Cardinality of equivalence classes in a set

Question

Given $X = \{1, 2, 3, 4\}$. Define a relation $\mathbf{R}$ over $P(X)$ as follows: For two elements $A,B ∈ P(X)$, $A \mathrel{\mathbf{R}} B$ if $|A| ≡ |B| \pmod{3}$.

(a) Demonstrate that the previous relation is an equivalence relation.

(b) Determine the cardinality of every equivalence class.

I have found how many classes in there which is the trivial part of the question as it is modulo $3$ then we have three classes $C_0$, $C_1$, $C_2$.

But I am not able to demonstrate that the previous relation is an equivalence relation or the cardinality of the equivalence classes.

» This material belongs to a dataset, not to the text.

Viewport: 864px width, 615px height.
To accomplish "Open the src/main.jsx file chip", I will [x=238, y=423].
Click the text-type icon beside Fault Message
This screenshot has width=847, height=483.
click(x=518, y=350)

Sorry for being inefficient even tho the question might be easy.

Answer 1

Guide:

You have to show the following.

• Reflexive, $\forall A \in P(X), ARA$.
• Symmetric, $ARB \implies BRA$.
• Transitive, $ARB \land BRC \implies A RC$

In particular, transitivity is simply $|A|\equiv |B| \pmod{3}$ and $|B|\equiv |C| \pmod{3}$, then we have $|A| \equiv |C| \pmod{3}$.

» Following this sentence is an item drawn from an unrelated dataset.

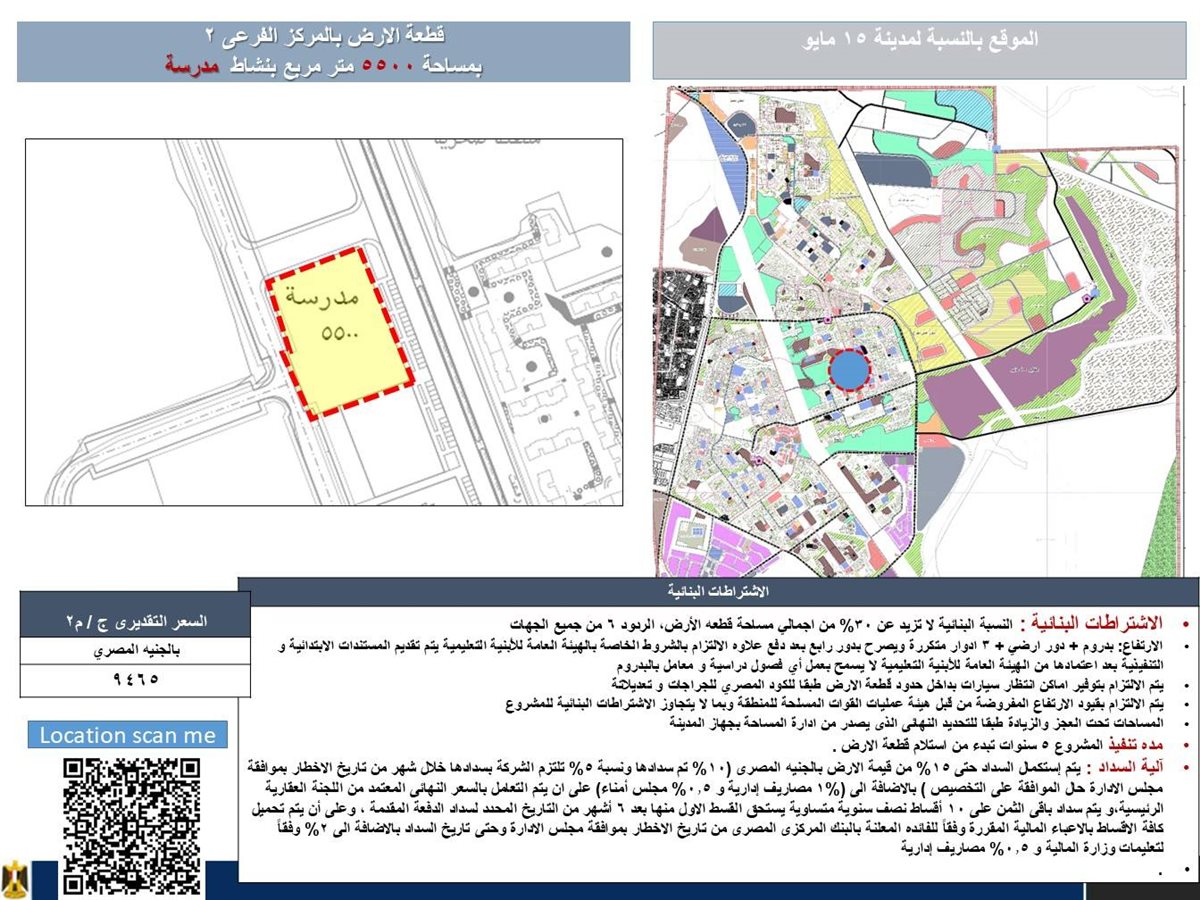
Task: Select the 'بالجنيه المصري' currency cell
Action: click(x=135, y=652)
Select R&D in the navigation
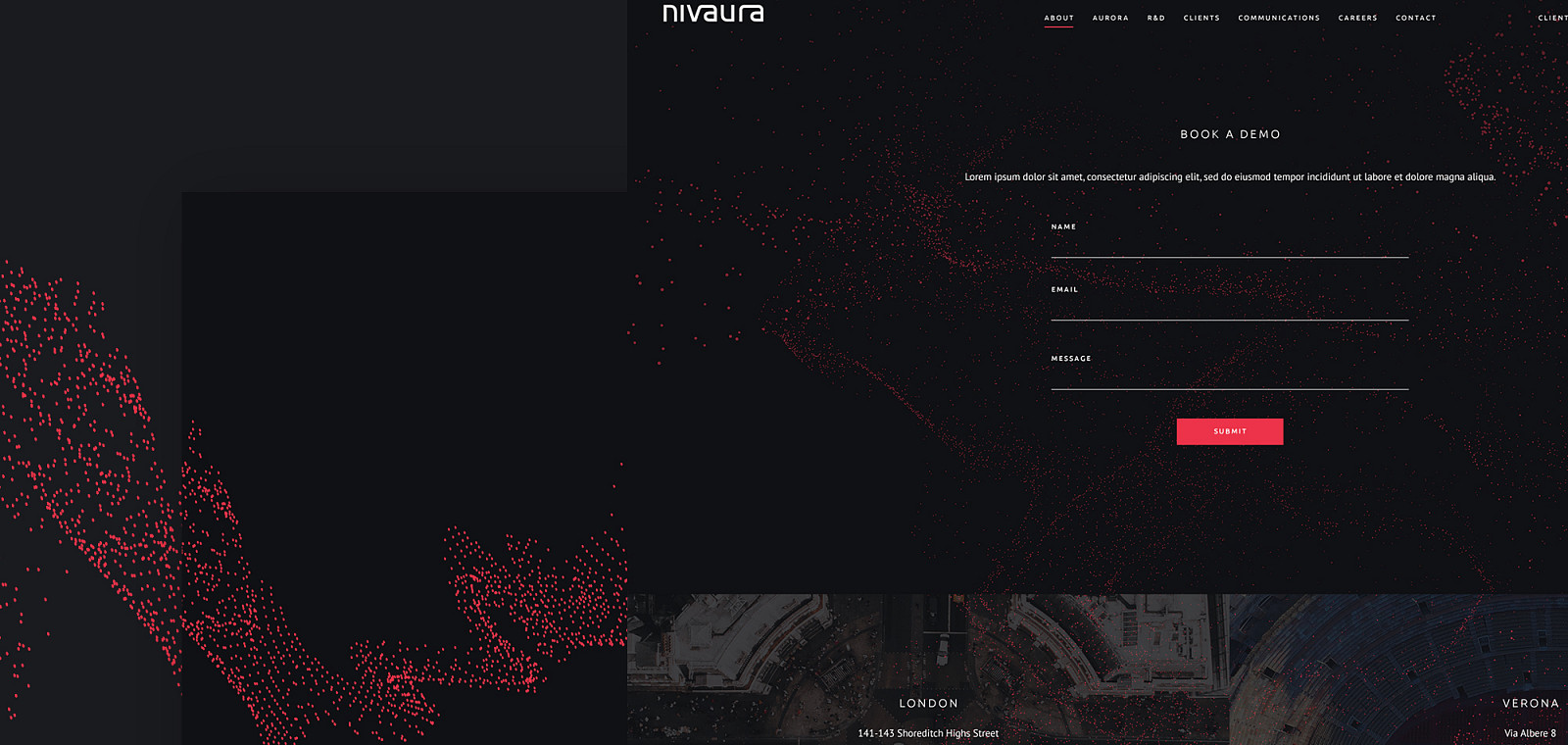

Try to write out what they mean and you should be able to use the property of modulo arithmetic to see why it is an equivalence relation.

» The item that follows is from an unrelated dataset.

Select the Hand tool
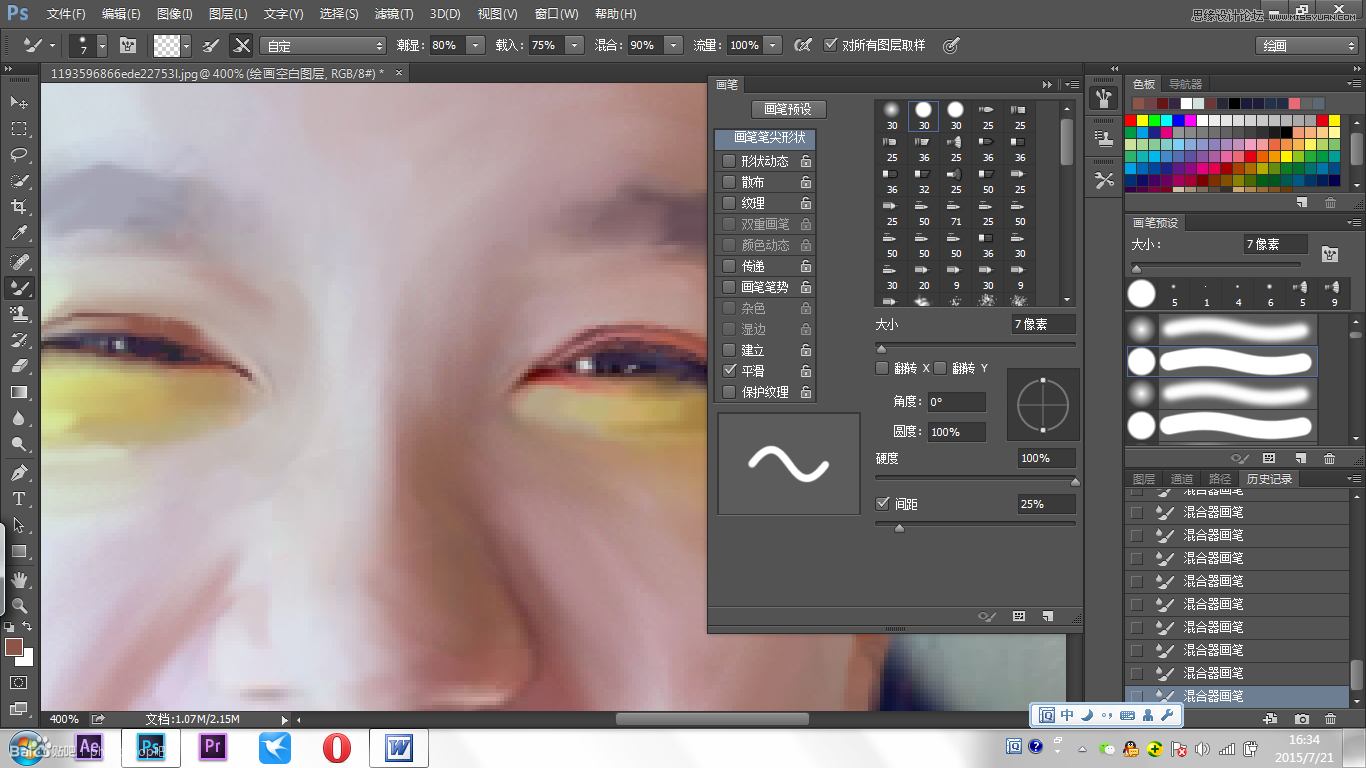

As for how many members each equivalence class has. Try to answer the following question.

• How many subsets have exactly $1$ or $4$ elements.
• How many subsets have exactly $2$ elements.
• How many subsets have exactly $0$ or $3$ elements.

Answer 2

(a) Reflexive: $|A|\equiv|A|$. Symmetric: $|A|\equiv|B|\implies|B|\equiv|A|$. Transitive: if $|A|\equiv|B|\equiv|C|$, integers $m,\,n$ exist with $|A|=|B|+3m=|C|+3m+3n$.

(b) There are $1,\,4,\,6,\,4,\,1$ subsets of sizes $0,\,\cdots,\,4$. One equivalence class is for cardinalities $0$ and $3$, and is of size $1+4=5$; another covers $1$ and $4$, and again there are $5$ elements; the last is just the size-$2$ case, with the remaining $6$ elements.